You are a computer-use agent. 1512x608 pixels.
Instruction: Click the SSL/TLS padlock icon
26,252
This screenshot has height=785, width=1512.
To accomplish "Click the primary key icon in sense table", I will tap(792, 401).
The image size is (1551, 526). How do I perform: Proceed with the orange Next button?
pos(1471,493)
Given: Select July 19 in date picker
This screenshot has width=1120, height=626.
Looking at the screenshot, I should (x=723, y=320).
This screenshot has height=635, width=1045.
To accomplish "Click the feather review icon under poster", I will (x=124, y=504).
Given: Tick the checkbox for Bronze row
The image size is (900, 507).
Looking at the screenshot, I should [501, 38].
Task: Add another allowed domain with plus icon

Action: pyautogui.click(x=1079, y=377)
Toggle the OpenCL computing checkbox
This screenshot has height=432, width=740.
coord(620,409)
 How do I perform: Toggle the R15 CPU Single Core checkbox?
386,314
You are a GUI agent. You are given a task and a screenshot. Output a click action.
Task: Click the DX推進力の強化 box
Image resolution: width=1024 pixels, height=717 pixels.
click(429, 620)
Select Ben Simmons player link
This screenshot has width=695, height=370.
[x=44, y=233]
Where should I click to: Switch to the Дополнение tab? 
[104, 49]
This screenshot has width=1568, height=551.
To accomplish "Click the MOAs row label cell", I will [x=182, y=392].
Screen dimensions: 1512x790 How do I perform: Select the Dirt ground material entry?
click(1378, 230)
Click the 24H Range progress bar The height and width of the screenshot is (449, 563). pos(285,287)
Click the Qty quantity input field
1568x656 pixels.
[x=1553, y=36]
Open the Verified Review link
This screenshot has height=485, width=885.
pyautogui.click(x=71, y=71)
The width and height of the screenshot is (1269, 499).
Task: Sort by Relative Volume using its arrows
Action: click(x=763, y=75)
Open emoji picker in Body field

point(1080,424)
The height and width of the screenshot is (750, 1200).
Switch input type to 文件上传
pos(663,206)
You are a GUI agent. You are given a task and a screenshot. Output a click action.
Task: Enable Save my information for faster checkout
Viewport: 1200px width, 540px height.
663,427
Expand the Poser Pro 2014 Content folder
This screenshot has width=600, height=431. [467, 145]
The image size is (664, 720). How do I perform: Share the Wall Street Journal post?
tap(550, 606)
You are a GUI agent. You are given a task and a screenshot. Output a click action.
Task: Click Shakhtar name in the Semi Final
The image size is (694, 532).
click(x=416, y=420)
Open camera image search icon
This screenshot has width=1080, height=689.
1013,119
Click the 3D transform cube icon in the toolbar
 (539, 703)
----------------
### PROMPT
Write out everything from the start of the data down to the line containing "coord(620,409)", swapping "checkbox" for "check box" and leaving all else unchanged.

### TASK RESULT
You are a computer-use agent. 1512x608 pixels.
Instruction: Click the SSL/TLS padlock icon
26,252
This screenshot has height=785, width=1512.
To accomplish "Click the primary key icon in sense table", I will tap(792, 401).
The image size is (1551, 526). How do I perform: Proceed with the orange Next button?
pos(1471,493)
Given: Select July 19 in date picker
This screenshot has width=1120, height=626.
Looking at the screenshot, I should (x=723, y=320).
This screenshot has height=635, width=1045.
To accomplish "Click the feather review icon under poster", I will (x=124, y=504).
Given: Tick the check box for Bronze row
The image size is (900, 507).
Looking at the screenshot, I should [501, 38].
Task: Add another allowed domain with plus icon

Action: pyautogui.click(x=1079, y=377)
Toggle the OpenCL computing check box
This screenshot has height=432, width=740.
coord(620,409)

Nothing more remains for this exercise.